▶ [Data for the task]:
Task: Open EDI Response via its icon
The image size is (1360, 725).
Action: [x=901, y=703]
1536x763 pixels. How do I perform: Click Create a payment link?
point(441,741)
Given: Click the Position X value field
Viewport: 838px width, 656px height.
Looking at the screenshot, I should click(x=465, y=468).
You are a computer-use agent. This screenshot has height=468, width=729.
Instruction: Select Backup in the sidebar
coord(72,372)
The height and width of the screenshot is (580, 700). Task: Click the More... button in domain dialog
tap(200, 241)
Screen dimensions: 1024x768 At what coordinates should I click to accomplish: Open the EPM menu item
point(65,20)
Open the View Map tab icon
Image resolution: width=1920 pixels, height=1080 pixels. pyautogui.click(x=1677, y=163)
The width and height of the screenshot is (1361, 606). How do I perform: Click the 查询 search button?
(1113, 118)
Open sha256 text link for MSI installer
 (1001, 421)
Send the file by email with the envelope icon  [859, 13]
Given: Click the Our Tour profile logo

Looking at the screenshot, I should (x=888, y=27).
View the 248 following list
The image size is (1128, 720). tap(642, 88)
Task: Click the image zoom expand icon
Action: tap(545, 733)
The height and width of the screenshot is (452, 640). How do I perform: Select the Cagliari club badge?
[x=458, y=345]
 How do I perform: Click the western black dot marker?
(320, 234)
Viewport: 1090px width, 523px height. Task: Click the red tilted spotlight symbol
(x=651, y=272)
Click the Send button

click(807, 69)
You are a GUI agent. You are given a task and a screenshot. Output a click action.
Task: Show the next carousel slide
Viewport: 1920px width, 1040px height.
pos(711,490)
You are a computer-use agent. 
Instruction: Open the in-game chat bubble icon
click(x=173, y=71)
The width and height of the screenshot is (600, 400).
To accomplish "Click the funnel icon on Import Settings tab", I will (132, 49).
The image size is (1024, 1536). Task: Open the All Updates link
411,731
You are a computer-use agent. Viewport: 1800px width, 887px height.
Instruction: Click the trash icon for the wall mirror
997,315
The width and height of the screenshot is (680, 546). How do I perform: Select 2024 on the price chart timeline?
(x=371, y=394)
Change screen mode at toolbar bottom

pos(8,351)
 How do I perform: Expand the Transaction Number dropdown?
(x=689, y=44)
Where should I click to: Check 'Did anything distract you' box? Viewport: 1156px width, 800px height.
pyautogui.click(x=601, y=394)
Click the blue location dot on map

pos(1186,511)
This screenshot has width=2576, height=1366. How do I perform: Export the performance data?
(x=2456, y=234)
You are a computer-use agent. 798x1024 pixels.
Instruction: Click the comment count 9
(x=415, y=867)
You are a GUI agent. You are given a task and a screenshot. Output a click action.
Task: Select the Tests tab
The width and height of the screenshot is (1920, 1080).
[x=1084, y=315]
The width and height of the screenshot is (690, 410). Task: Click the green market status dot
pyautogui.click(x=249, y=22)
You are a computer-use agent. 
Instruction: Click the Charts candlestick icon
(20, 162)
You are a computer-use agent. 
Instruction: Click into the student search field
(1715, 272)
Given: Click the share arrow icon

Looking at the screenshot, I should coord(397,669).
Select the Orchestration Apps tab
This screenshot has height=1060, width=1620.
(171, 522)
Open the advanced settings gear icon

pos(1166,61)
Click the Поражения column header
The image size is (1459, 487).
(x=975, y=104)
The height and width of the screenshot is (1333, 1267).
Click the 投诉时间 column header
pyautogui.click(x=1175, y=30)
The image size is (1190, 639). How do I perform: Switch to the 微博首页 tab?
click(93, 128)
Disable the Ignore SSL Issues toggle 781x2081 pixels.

▶ [Task to carry out]: Put every line of the material above into a Markdown table with two columns, Row and Material line, numbering the rows in order and leaving out blank lines.

▶ [The result]:
| Row | Material line |
|---|---|
| 1 | Task: Open EDI Response via its icon |
| 2 | The image size is (1360, 725). |
| 3 | Action: [x=901, y=703] |
| 4 | 1536x763 pixels. How do I perform: Click Create a payment link? |
| 5 | point(441,741) |
| 6 | Given: Click the Position X value field |
| 7 | Viewport: 838px width, 656px height. |
| 8 | Looking at the screenshot, I should click(x=465, y=468). |
| 9 | You are a computer-use agent. This screenshot has height=468, width=729. |
| 10 | Instruction: Select Backup in the sidebar |
| 11 | coord(72,372) |
| 12 | The height and width of the screenshot is (580, 700). Task: Click the More... button in domain dialog |
| 13 | tap(200, 241) |
| 14 | Screen dimensions: 1024x768 At what coordinates should I click to accomplish: Open the EPM menu item |
| 15 | point(65,20) |
| 16 | Open the View Map tab icon |
| 17 | Image resolution: width=1920 pixels, height=1080 pixels. pyautogui.click(x=1677, y=163) |
| 18 | The width and height of the screenshot is (1361, 606). How do I perform: Click the 查询 search button? |
| 19 | (1113, 118) |
| 20 | Open sha256 text link for MSI installer |
| 21 |  (1001, 421) |
| 22 | Send the file by email with the envelope icon  [859, 13] |
| 23 | Given: Click the Our Tour profile logo |
| 24 | Looking at the screenshot, I should (x=888, y=27). |
| 25 | View the 248 following list |
| 26 | The image size is (1128, 720). tap(642, 88) |
| 27 | Task: Click the image zoom expand icon |
| 28 | Action: tap(545, 733) |
| 29 | The height and width of the screenshot is (452, 640). How do I perform: Select the Cagliari club badge? |
| 30 | [x=458, y=345] |
| 31 |  How do I perform: Click the western black dot marker? |
| 32 | (320, 234) |
| 33 | Viewport: 1090px width, 523px height. Task: Click the red tilted spotlight symbol |
| 34 | (x=651, y=272) |
| 35 | Click the Send button |
| 36 | click(807, 69) |
| 37 | You are a GUI agent. You are given a task and a screenshot. Output a click action. |
| 38 | Task: Show the next carousel slide |
| 39 | Viewport: 1920px width, 1040px height. |
| 40 | pos(711,490) |
| 41 | You are a computer-use agent.  |
| 42 | Instruction: Open the in-game chat bubble icon |
| 43 | click(x=173, y=71) |
| 44 | The width and height of the screenshot is (600, 400). |
| 45 | To accomplish "Click the funnel icon on Import Settings tab", I will (132, 49). |
| 46 | The image size is (1024, 1536). Task: Open the All Updates link |
| 47 | 411,731 |
| 48 | You are a computer-use agent. Viewport: 1800px width, 887px height. |
| 49 | Instruction: Click the trash icon for the wall mirror |
| 50 | 997,315 |
| 51 | The width and height of the screenshot is (680, 546). How do I perform: Select 2024 on the price chart timeline? |
| 52 | (x=371, y=394) |
| 53 | Change screen mode at toolbar bottom |
| 54 | pos(8,351) |
| 55 |  How do I perform: Expand the Transaction Number dropdown? |
| 56 | (x=689, y=44) |
| 57 | Where should I click to: Check 'Did anything distract you' box? Viewport: 1156px width, 800px height. |
| 58 | pyautogui.click(x=601, y=394) |
| 59 | Click the blue location dot on map |
| 60 | pos(1186,511) |
| 61 | This screenshot has width=2576, height=1366. How do I perform: Export the performance data? |
| 62 | (x=2456, y=234) |
| 63 | You are a computer-use agent. 798x1024 pixels. |
| 64 | Instruction: Click the comment count 9 |
| 65 | (x=415, y=867) |
| 66 | You are a GUI agent. You are given a task and a screenshot. Output a click action. |
| 67 | Task: Select the Tests tab |
| 68 | The width and height of the screenshot is (1920, 1080). |
| 69 | [x=1084, y=315] |
| 70 | The width and height of the screenshot is (690, 410). Task: Click the green market status dot |
| 71 | pyautogui.click(x=249, y=22) |
| 72 | You are a computer-use agent.  |
| 73 | Instruction: Click the Charts candlestick icon |
| 74 | (20, 162) |
| 75 | You are a computer-use agent.  |
| 76 | Instruction: Click into the student search field |
| 77 | (1715, 272) |
| 78 | Given: Click the share arrow icon |
| 79 | Looking at the screenshot, I should coord(397,669). |
| 80 | Select the Orchestration Apps tab |
| 81 | This screenshot has height=1060, width=1620. |
| 82 | (171, 522) |
| 83 | Open the advanced settings gear icon |
| 84 | pos(1166,61) |
| 85 | Click the Поражения column header |
| 86 | The image size is (1459, 487). |
| 87 | (x=975, y=104) |
| 88 | The height and width of the screenshot is (1333, 1267). |
| 89 | Click the 投诉时间 column header |
| 90 | pyautogui.click(x=1175, y=30) |
| 91 | The image size is (1190, 639). How do I perform: Switch to the 微博首页 tab? |
| 92 | click(93, 128) |
| 93 | Disable the Ignore SSL Issues toggle 781x2081 pixels. |